March 27, 2014: Former Florida Gov. Jeb Bush, a potential GOP presidential candidate in 2016, during a education panel discussion at Advanced Technologies Academy, in Las Vegas. Bush is the chairman of the Foundation for Excellence in Education, which promotes expanding charter schools and vouchers to allow students to attend private schools. (AP Photo/Las Vegas Review-Journal, Jeff Scheid)

“This is a horrible day,” Bush wrote on April 22, 2000, at 8:32 A.M. ET. “I am heartbroken over the federal government’s actions this morning.” Bush wrote the email just hours after the agents raided the Miami home where Elian Gonzales, a young Cuban boy, now age 21, was staying.
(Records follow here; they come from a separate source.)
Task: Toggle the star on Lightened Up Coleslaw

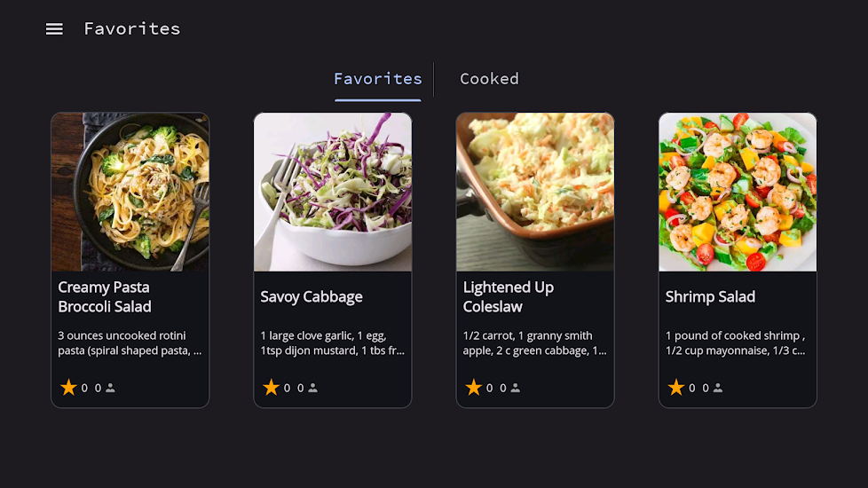Action: click(x=473, y=388)
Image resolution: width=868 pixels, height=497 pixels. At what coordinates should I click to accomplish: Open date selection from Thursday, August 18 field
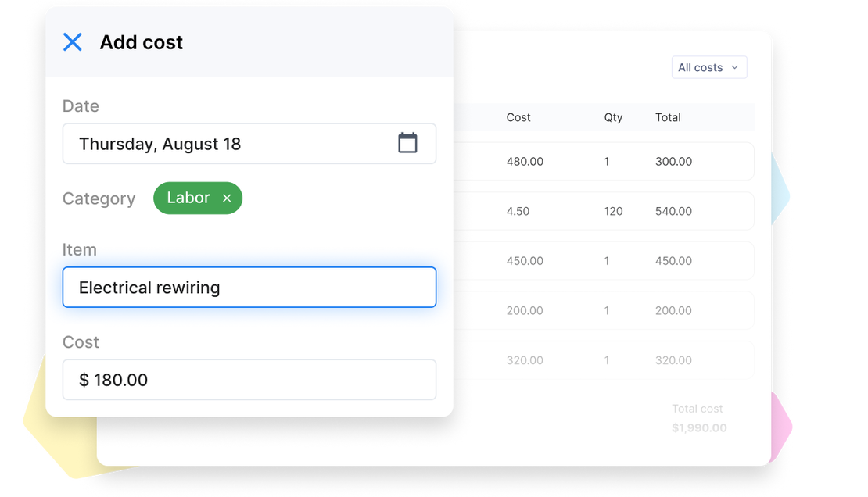[x=235, y=143]
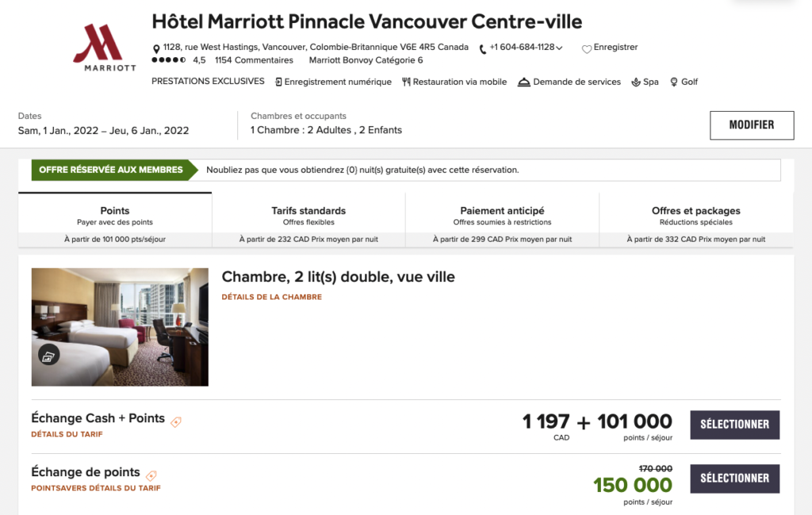
Task: Expand the phone number dropdown chevron
Action: pos(560,48)
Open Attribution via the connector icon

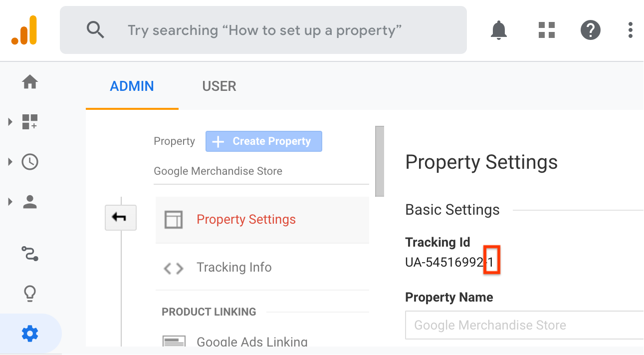click(30, 254)
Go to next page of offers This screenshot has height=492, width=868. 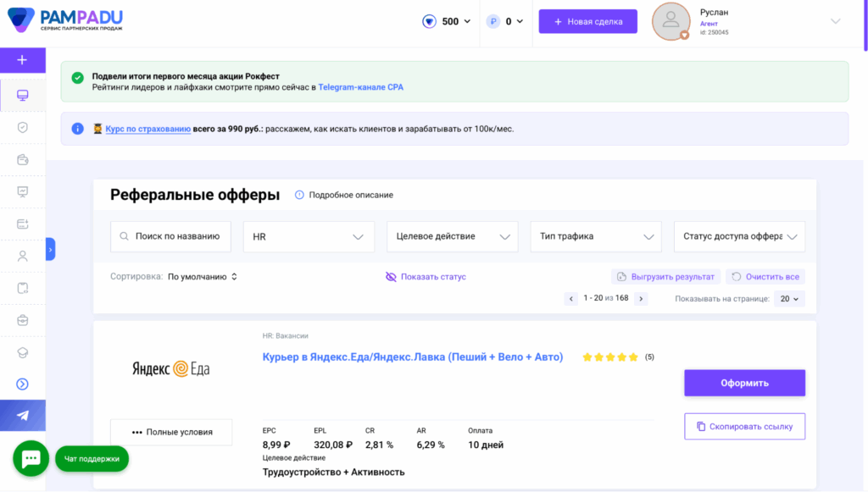[641, 299]
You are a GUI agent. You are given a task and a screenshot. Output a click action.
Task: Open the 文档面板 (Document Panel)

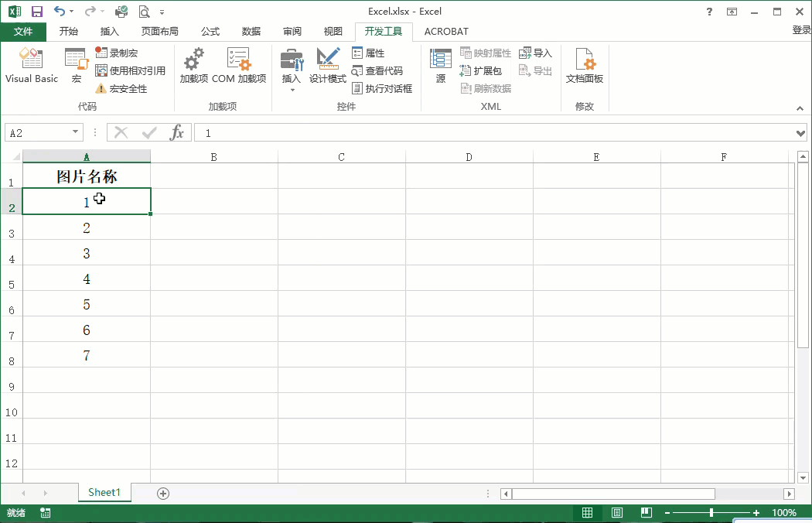(x=584, y=66)
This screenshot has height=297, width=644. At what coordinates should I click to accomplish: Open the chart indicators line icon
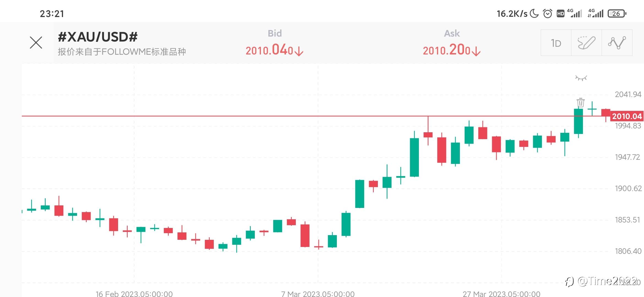(617, 43)
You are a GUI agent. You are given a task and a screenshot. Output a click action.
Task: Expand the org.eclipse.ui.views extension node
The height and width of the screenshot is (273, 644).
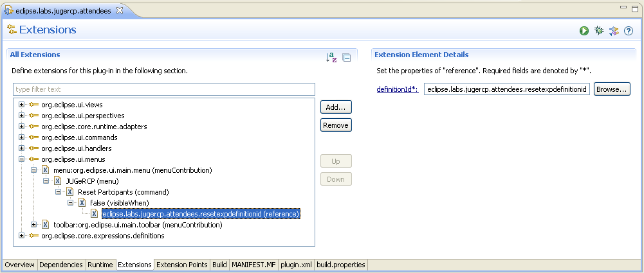click(x=21, y=105)
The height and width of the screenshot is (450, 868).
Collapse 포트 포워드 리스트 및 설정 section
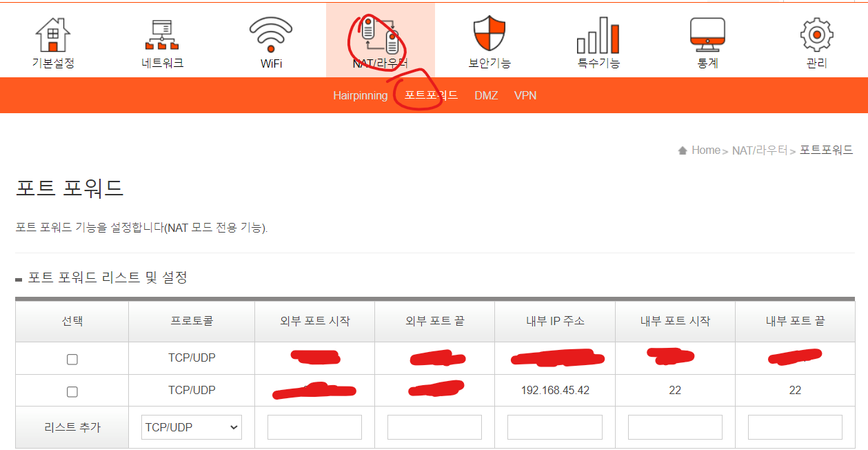(x=19, y=279)
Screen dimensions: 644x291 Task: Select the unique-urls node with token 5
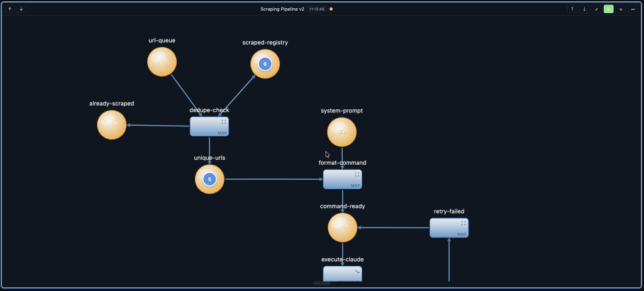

This email is one of 250,000 that Bush said 11 days ago he would release, obviously as a preemptive measure to show Americans his compassion, and leadership ability in times of crisis. The promise was part of a larger announcement that he will “actively explore” a 2016 White House bid.

In 2000, Gonzales was found floating on an inner tube off the Florida coast all alone after his mother had died during the journey to the United States. Thought to be under the protection of a Republican administration and dominated legislature, who have been pro-Cuban refugee, Gonzales was given to Miami relatives until he was suddenly taken by armed federal agents and returned to his father in Cuba.
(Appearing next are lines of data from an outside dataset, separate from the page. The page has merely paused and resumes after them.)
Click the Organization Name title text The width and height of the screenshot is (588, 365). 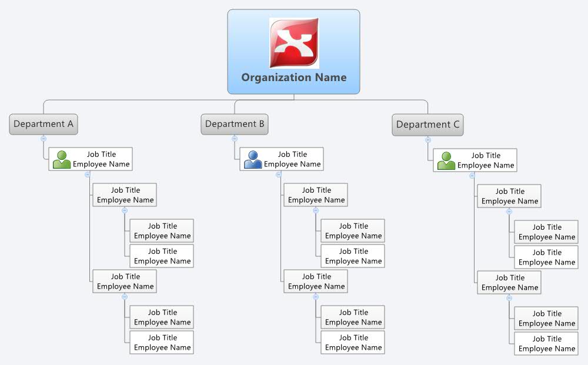pos(293,77)
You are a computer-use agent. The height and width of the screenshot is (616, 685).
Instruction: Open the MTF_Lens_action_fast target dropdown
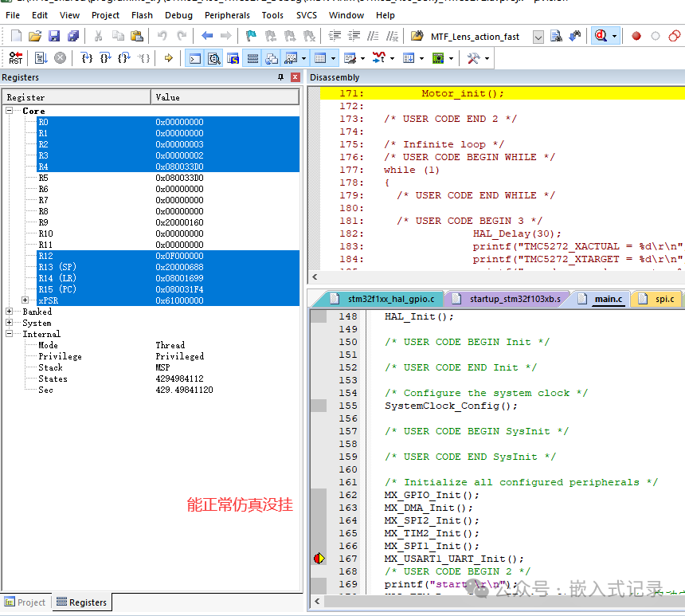click(538, 37)
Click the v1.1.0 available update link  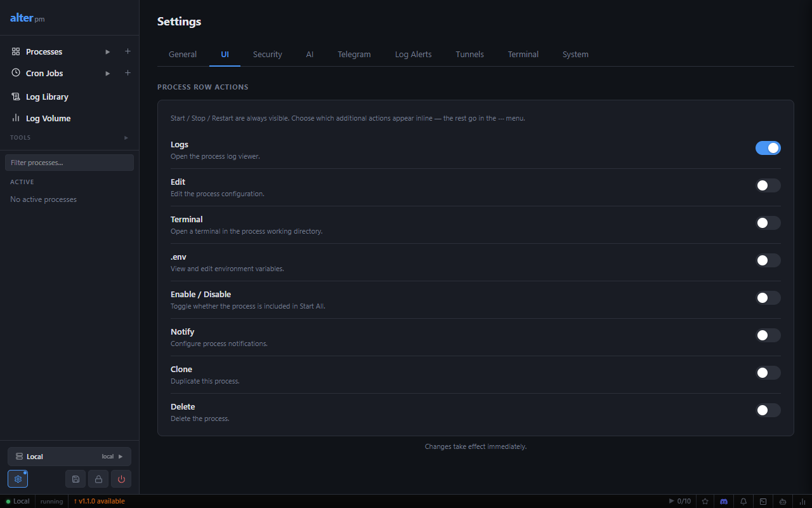coord(100,501)
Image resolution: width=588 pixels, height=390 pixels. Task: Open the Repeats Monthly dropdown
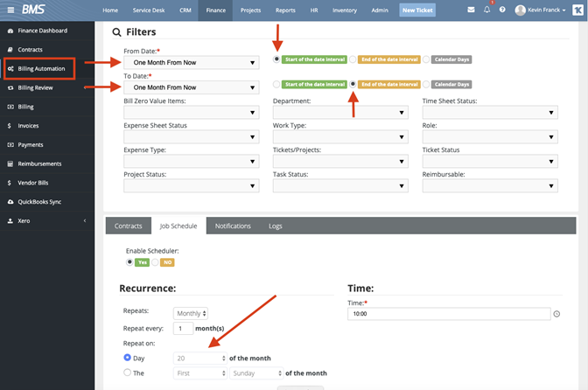[x=191, y=313]
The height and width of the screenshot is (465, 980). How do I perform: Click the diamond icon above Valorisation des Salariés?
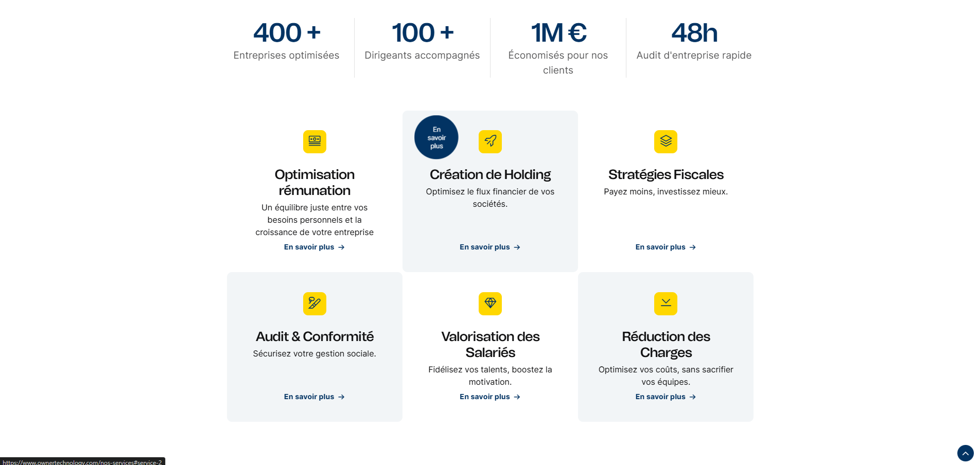point(490,303)
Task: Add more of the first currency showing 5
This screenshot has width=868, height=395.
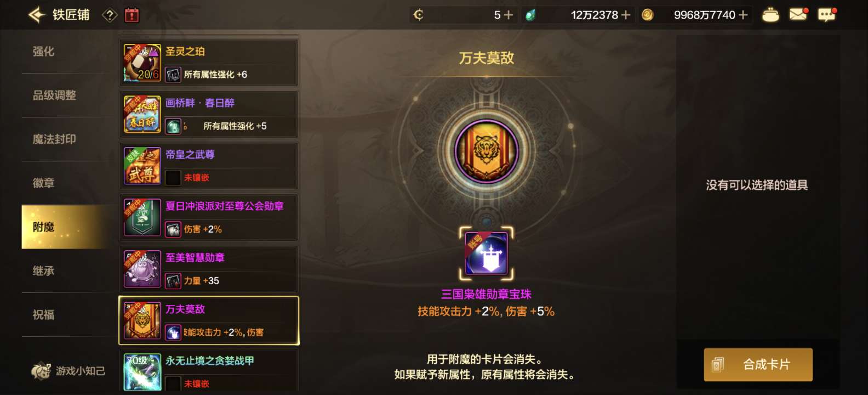Action: point(509,15)
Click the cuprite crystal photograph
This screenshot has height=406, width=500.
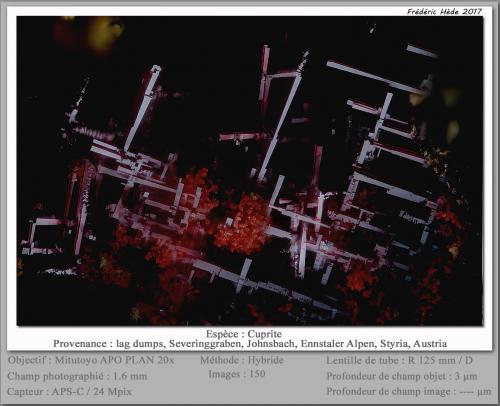(250, 171)
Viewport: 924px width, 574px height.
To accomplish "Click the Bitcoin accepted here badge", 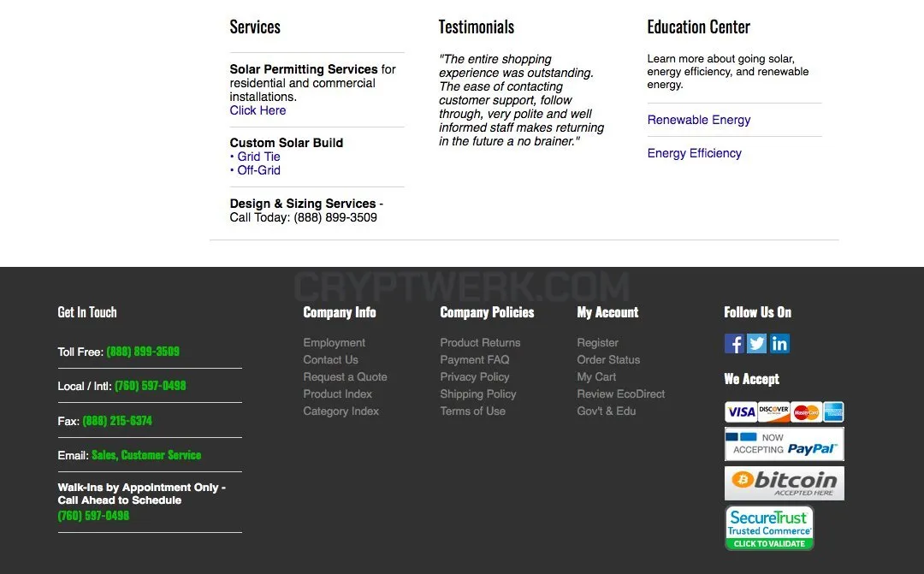I will click(785, 483).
Yet, the emails, which The Wall Street Journal claimed came from a personal email account and a state-government account used primarily for constituent services, addressed many other issues.

Perhaps the most controversial of the bunch pertained to the 2000 presidential election, during which his brother and president, George W. Bush, ultimately defeated Vice President Al Gore due to the results of the Sunshine State, which Jeb governed at the time.

“I believe my brother will win if the law is adhered to,” Bush wrote days after the Nov. 7, 2000.

The former head of The Washington Post, now headed up by a man who disagreed with making such a poor investment, spent nearly $1 million attempting to show an independent recall that favored Gore. However, the result of their own recount actually gave George W. Bush a 1,665 vote-edge — more than triple his official 537-vote margin — if every dimple, hanging chad and mark on the ballots had been counted as a vote.

American Bridge, a liberal group that in recent months has targeted Bush and New Jersey Gov. Chris Christie, rumored to be the strongest of the 2016 GOP field, hoped a leak would show a damning piece of information.

Unfortunately, for them, American Bridge, after hours of pouring through the documents, there is likely nothing to accomplish what they had hoped.